DIRECTIVE: Copy the following records line for line, leaving every character unchanged.

DATA SUPPLIED:
----------------

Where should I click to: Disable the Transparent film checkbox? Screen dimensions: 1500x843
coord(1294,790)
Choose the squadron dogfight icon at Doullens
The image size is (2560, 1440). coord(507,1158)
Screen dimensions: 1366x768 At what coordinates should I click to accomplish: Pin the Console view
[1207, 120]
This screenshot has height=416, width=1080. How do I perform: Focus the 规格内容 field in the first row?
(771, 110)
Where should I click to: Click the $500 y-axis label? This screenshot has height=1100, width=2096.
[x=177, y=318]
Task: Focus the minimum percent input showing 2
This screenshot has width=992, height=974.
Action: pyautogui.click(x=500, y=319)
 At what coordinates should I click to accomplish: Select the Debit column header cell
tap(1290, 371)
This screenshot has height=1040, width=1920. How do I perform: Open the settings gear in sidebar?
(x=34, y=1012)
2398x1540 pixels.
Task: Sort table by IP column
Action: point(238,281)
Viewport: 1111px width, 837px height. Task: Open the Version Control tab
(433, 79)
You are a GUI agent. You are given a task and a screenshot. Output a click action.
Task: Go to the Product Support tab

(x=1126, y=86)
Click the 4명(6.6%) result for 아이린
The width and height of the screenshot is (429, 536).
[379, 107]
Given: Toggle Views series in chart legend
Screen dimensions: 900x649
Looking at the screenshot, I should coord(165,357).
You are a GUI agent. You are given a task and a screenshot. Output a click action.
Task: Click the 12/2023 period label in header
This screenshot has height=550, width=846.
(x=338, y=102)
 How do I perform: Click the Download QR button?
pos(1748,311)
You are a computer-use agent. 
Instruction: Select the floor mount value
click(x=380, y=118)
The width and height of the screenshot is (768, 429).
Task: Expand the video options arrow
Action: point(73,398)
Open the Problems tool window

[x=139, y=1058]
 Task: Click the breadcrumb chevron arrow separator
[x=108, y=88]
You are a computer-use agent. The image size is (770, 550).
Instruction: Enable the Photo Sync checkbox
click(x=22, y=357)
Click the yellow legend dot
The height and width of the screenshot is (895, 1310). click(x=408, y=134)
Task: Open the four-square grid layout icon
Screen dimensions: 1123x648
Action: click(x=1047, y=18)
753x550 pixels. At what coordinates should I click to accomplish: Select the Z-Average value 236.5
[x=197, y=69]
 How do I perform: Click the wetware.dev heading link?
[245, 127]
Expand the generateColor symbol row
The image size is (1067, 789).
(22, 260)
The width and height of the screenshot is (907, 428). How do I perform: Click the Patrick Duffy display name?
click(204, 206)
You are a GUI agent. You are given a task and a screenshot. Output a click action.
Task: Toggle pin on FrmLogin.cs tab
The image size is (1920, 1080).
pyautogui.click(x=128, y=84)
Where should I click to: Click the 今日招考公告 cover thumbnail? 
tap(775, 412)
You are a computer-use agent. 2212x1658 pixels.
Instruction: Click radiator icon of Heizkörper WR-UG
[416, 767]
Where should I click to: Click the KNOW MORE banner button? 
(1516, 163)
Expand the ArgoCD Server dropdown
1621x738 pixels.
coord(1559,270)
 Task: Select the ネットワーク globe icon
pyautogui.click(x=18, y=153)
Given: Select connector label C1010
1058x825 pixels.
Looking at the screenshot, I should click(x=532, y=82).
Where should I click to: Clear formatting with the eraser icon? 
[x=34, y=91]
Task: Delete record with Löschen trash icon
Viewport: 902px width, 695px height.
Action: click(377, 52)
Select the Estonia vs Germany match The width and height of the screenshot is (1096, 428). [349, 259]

----------------

FINISHED TASK:
Where should I click to: Disable the Transparent film checkbox? Screen dimensions: 1500x843
coord(1294,790)
Choose the squadron dogfight icon at Doullens
The image size is (2560, 1440). coord(507,1158)
Screen dimensions: 1366x768 At what coordinates should I click to accomplish: Pin the Console view
[1207, 120]
This screenshot has height=416, width=1080. How do I perform: Focus the 规格内容 field in the first row?
(771, 110)
Where should I click to: Click the $500 y-axis label? This screenshot has height=1100, width=2096.
[x=177, y=318]
Task: Focus the minimum percent input showing 2
This screenshot has width=992, height=974.
Action: pyautogui.click(x=500, y=319)
 At what coordinates should I click to accomplish: Select the Debit column header cell
tap(1290, 371)
This screenshot has height=1040, width=1920. How do I perform: Open the settings gear in sidebar?
(x=34, y=1012)
2398x1540 pixels.
Task: Sort table by IP column
Action: point(238,281)
Viewport: 1111px width, 837px height. Task: Open the Version Control tab
(433, 79)
You are a GUI agent. You are given a task and a screenshot. Output a click action.
Task: Go to the Product Support tab

(x=1126, y=86)
Click the 4명(6.6%) result for 아이린
The width and height of the screenshot is (429, 536).
[379, 107]
Given: Toggle Views series in chart legend
Screen dimensions: 900x649
Looking at the screenshot, I should coord(165,357).
You are a GUI agent. You are given a task and a screenshot. Output a click action.
Task: Click the 12/2023 period label in header
This screenshot has height=550, width=846.
(x=338, y=102)
 How do I perform: Click the Download QR button?
pos(1748,311)
You are a computer-use agent. 
Instruction: Select the floor mount value
click(x=380, y=118)
The width and height of the screenshot is (768, 429).
Task: Expand the video options arrow
Action: point(73,398)
Open the Problems tool window

[x=139, y=1058]
 Task: Click the breadcrumb chevron arrow separator
[x=108, y=88]
You are a computer-use agent. The image size is (770, 550).
Instruction: Enable the Photo Sync checkbox
click(x=22, y=357)
Click the yellow legend dot
The height and width of the screenshot is (895, 1310). click(x=408, y=134)
Task: Open the four-square grid layout icon
Screen dimensions: 1123x648
Action: click(x=1047, y=18)
753x550 pixels. At what coordinates should I click to accomplish: Select the Z-Average value 236.5
[x=197, y=69]
 How do I perform: Click the wetware.dev heading link?
[245, 127]
Expand the generateColor symbol row
The image size is (1067, 789).
(22, 260)
The width and height of the screenshot is (907, 428). How do I perform: Click the Patrick Duffy display name?
click(204, 206)
You are a GUI agent. You are given a task and a screenshot. Output a click action.
Task: Toggle pin on FrmLogin.cs tab
The image size is (1920, 1080).
pyautogui.click(x=128, y=84)
Where should I click to: Click the 今日招考公告 cover thumbnail? 
tap(775, 412)
You are a computer-use agent. 2212x1658 pixels.
Instruction: Click radiator icon of Heizkörper WR-UG
[416, 767]
Where should I click to: Click the KNOW MORE banner button? 
(1516, 163)
Expand the ArgoCD Server dropdown
1621x738 pixels.
coord(1559,270)
 Task: Select the ネットワーク globe icon
pyautogui.click(x=18, y=153)
Given: Select connector label C1010
1058x825 pixels.
Looking at the screenshot, I should click(x=532, y=82).
Where should I click to: Clear formatting with the eraser icon? 
[x=34, y=91]
Task: Delete record with Löschen trash icon
Viewport: 902px width, 695px height.
Action: click(377, 52)
Select the Estonia vs Germany match The width and height of the screenshot is (1096, 428). [349, 259]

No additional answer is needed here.